Produtores brasileiros apostam no robusta de alta qualidade diante de preços recordes e desafios climáticos

Produtores de café robusta no Brasil vêm intensificando esforços para elevar a qualidade do grão, impulsionados pelo avanço dos preços internacionais, pelo consumo global em alta e pelos impactos das mudanças climáticas sobre o arábica. A tendência já chegou às cafeterias sofisticadas, como na rua Oscar Freire, em São Paulo, onde espressos premium feitos com 100% robusta, antes visto como café inferior, ganham destaque por textura cremosa e notas achocolatadas.

Clima pressiona arábica e abre caminho ao robusta
Estudos indicam que até 2050 grande parte das áreas brasileiras ideais para o cultivo de arábica pode se tornar inviável devido ao calor e à seca. Esse cenário tem estimulado produtores a investir em técnicas avançadas de colheita e secagem de robusta (conilon), elevando sua qualidade a padrões antes restritos ao arábica.
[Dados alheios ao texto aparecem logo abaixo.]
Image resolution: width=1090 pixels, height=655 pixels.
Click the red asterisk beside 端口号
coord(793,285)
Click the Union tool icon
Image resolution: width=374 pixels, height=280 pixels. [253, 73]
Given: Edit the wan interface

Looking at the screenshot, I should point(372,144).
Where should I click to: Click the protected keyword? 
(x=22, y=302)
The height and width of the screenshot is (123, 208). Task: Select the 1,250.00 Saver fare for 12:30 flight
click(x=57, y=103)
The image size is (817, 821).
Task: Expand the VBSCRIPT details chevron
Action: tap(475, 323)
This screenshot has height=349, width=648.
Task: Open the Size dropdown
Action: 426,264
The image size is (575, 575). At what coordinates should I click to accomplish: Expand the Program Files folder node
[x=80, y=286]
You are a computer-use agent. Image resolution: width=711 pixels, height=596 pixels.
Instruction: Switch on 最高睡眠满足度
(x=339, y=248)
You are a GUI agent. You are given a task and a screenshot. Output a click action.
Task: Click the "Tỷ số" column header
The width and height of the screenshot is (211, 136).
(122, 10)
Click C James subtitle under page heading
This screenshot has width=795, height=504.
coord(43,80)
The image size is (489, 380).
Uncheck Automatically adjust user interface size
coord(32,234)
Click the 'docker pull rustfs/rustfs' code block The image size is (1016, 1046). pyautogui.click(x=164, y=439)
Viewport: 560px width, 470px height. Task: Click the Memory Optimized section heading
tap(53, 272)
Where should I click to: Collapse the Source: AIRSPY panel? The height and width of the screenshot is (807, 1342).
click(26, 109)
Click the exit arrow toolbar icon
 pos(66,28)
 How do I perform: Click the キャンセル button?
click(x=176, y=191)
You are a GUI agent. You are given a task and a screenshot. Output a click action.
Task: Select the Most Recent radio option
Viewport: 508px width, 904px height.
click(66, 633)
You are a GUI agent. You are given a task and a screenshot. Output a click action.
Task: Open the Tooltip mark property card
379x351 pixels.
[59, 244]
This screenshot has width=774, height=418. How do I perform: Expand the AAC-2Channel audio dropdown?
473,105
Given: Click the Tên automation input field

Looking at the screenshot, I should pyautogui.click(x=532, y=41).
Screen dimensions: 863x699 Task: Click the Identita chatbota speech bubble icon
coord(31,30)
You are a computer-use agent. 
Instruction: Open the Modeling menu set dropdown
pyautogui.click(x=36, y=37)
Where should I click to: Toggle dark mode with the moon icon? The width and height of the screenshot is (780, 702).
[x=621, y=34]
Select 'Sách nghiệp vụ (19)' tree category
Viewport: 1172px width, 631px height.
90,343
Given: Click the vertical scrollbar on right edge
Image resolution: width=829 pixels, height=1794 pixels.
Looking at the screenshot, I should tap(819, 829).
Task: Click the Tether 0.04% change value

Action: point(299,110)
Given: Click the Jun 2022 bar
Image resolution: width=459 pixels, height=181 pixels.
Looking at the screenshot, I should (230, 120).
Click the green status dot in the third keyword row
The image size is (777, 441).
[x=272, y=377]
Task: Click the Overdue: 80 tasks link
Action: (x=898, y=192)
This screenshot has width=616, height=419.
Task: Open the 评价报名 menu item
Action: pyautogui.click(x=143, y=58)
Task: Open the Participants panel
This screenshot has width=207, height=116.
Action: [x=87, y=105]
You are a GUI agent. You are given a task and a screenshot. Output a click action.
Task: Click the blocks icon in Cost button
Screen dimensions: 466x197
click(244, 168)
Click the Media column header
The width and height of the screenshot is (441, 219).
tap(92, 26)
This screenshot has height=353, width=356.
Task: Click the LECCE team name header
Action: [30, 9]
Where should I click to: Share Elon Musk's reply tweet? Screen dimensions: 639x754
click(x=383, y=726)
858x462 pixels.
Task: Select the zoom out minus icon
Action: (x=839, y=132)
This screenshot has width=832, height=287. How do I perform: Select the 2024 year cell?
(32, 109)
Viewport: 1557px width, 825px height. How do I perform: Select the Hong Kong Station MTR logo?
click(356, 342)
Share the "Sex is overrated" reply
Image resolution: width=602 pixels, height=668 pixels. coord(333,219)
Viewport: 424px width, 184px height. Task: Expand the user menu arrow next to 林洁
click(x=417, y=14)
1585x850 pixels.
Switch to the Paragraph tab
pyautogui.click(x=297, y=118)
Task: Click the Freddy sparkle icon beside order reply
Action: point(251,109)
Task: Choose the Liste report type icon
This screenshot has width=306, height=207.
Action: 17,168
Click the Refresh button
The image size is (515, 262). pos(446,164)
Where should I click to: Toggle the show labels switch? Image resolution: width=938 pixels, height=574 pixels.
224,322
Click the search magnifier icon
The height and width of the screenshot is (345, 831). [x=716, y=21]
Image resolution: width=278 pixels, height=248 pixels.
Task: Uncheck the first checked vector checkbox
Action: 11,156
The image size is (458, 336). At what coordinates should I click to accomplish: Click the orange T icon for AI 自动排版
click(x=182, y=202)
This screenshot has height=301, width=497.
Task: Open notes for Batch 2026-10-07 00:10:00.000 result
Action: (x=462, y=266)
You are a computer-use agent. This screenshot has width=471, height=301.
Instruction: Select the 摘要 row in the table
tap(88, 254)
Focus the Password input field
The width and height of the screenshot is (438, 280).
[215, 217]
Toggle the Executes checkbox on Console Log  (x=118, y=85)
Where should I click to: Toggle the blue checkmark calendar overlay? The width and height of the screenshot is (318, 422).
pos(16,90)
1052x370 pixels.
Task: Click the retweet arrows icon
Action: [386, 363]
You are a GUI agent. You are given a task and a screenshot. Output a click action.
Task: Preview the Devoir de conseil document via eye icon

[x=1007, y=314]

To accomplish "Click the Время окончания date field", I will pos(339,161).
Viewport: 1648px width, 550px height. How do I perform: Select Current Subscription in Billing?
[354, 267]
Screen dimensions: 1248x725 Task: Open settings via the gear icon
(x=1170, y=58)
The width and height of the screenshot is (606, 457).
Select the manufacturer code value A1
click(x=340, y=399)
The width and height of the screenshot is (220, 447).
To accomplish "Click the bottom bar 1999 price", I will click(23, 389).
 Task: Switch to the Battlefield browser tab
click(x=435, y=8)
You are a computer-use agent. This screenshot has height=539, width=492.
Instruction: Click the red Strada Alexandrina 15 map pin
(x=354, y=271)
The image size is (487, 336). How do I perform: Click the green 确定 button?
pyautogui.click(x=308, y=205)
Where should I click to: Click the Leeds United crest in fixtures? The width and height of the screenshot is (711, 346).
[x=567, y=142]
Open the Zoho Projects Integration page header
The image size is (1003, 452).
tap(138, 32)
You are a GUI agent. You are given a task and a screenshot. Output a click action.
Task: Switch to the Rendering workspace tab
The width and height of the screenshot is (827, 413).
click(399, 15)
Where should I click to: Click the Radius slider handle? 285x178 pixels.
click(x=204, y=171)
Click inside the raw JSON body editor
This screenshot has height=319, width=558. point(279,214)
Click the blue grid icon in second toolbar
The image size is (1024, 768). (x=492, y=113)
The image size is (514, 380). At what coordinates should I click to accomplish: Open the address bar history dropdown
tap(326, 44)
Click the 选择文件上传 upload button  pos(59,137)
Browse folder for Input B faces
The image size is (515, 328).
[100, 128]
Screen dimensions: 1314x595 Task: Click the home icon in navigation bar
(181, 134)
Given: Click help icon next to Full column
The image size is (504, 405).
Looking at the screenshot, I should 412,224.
A Specialty Coffee Association (SCA) revisou sua metodologia de avaliação, permitindo que cafés especiais sejam reconhecidos independentemente da espécie do grão. A entidade também atualizará seu léxico de sabores em 2026 para incluir características do robusta premium, como especiarias aromáticas, refletindo uma demanda crescente, especialmente no Sudeste Asiático e em cafeterias da Europa e dos EUA.

Transformação no Espírito Santo, polo do robusta
O Espírito Santo, principal produtor de conilon no país, lidera a transformação. O Estado projeta saltar de 10 mil para 1,5 milhão de sacas de robusta especial por ano até 2032. Cooperativas como a Cooabriel vêm treinando agricultores no uso de secadores modernos e seleção refinada de grãos, substituindo práticas antigas que comprometiam o sabor.

Pesquisadores do Incaper e do Ifes confirmam a expansão do número de produtores buscando certificações de café especial. A demanda crescente também tem atraído produtores tradicionais de arábica para o cultivo de robusta, movimento descrito como de “mão única” pelas autoridades estaduais.

A Cooabriel ampliará a produção de mudas de robusta de 2 milhões para 10 milhões por ano.

Preços em disparada e mudança de perfil de consumo
Com a qualidade em alta, o robusta brasileiro alcançou preços superiores a US$ 295 por saca até outubro, mais que o dobro do registrado em 2021. O movimento permite que torrefações aumentem o percentual de robusta em blends de espresso, reduzindo custos frente ao arábica, mais caro e mais afetado pelo clima.

Especialistas observam que o robusta especial deixou de tentar concorrer com o arábica especial e passou a buscar reconhecimento próprio. No Brasil, baristas afirmam que o perfil sensorial mais encorpado e amargo agrada ao paladar local, favorecendo a aceitação da variedade canéfora nas cafeterias de alta gastronomia.

Tendência consolidada
Com clima adverso, consumo global aquecido, preços elevados e avanços técnicos na pós-colheita, o robusta brasileiro se reposiciona no mercado: de grão considerado inferior a protagonista em blends premium e cafés especiais. Produtores, cooperativas e o setor de pesquisa veem a cultura como um caminho de expansão sustentável e de alto valor agregado para os próximos anos.